How To Install Apache Airflow on Linux Mint 22

Install Apache Airflow on Linux Mint 22

If you work with data pipelines, you already know how fast manual scheduling falls apart at scale. Cron jobs are fine for simple tasks, but the moment your workflows have dependencies, retry logic, and multiple stages, you need something built for the job. Apache Airflow is exactly that tool, and this guide walks you through how to install Apache Airflow on Linux Mint 22, from a clean system all the way to a running web UI, without Docker, without cloud services, and without guesswork.
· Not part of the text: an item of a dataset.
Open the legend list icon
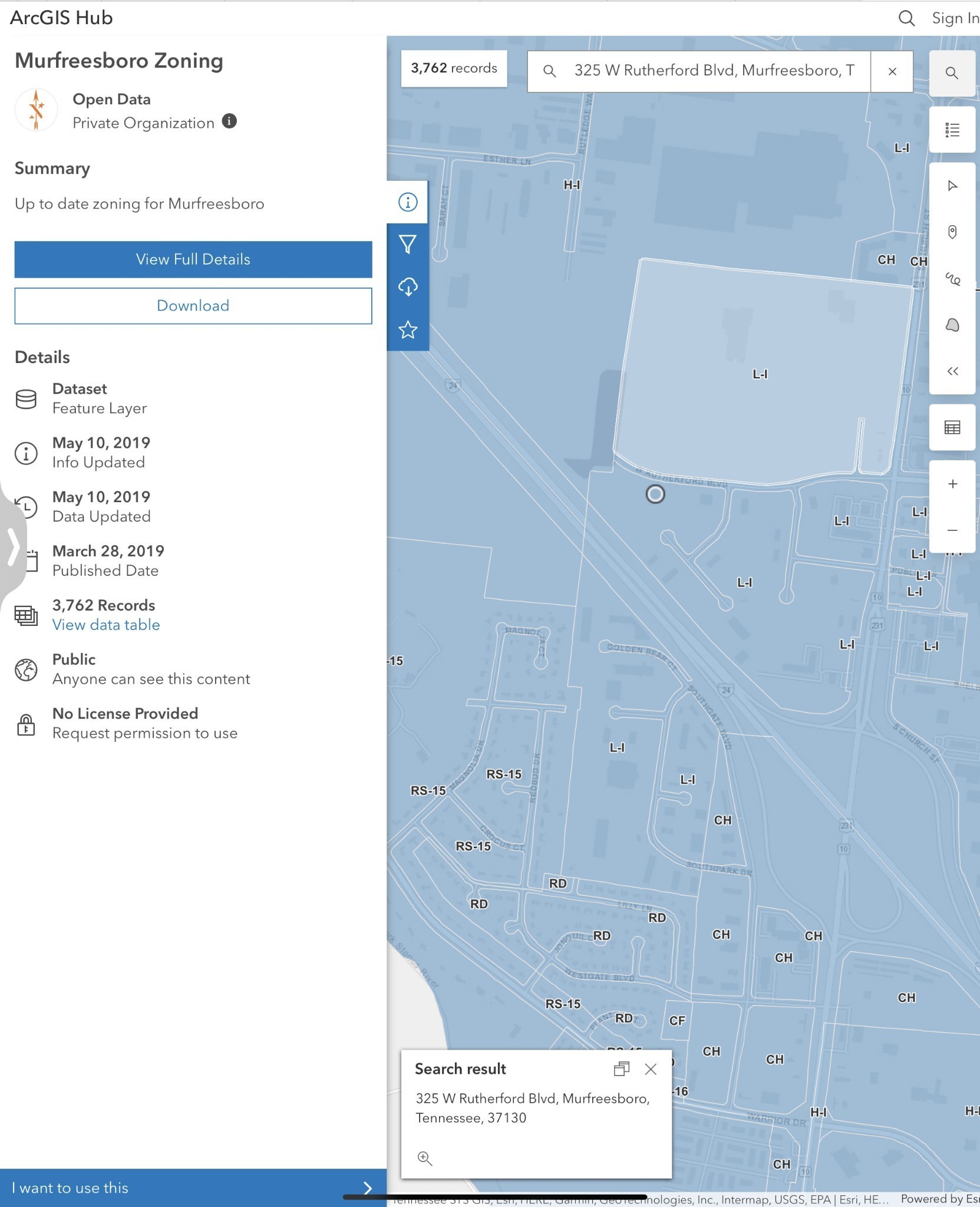The height and width of the screenshot is (1207, 980). pyautogui.click(x=952, y=130)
Linux Mint 22 is an excellent platform for this setup. It runs on Ubuntu 24.04 LTS under the hood, which means full compatibility with Airflow’s Debian-based installation requirements and a stable Python 3.12 environment out of the box. Whether you are a developer building your first pipeline or a sysadmin setting up a local orchestration environment, this guide gives you every command, every explanation, and every fix you need.

By the end of this tutorial, you will have Apache Airflow running with a live web UI on port 8080, a working scheduler, a persistent systemd service, and a solid grasp of the moving parts involved. This is not a copy-paste tutorial. Every step comes with a clear explanation of what the command does and why it matters.

What Is Apache Airflow and Why Does It Matter?

Apache Airflow is an open-source workflow orchestration platform originally developed at Airbnb and donated to the Apache Software Foundation. You use it to define, schedule, and monitor workflows as code, using Python.

The core concept in Airflow is the DAG (Directed Acyclic Graph). A DAG is a collection of tasks organized to reflect their relationships and execution order. Each task is a unit of work, like running a SQL query, calling an API, or moving files between storage systems. Airflow manages the execution order, handles retries on failure, and gives you a visual dashboard to see exactly what ran, when it ran, and whether it succeeded.

Airflow has four core components you need to understand before you install anything:

  • Webserver: Hosts the browser-based UI where you monitor and manage DAGs
  • Scheduler: Continuously parses DAG files and triggers task instances based on defined schedules
  • Metadata Database: Stores all task state, run history, variables, and connections (SQLite by default, PostgreSQL for production)
  • Executor: Determines how tasks are run (LocalExecutor for single-machine setups, CeleryExecutor for distributed)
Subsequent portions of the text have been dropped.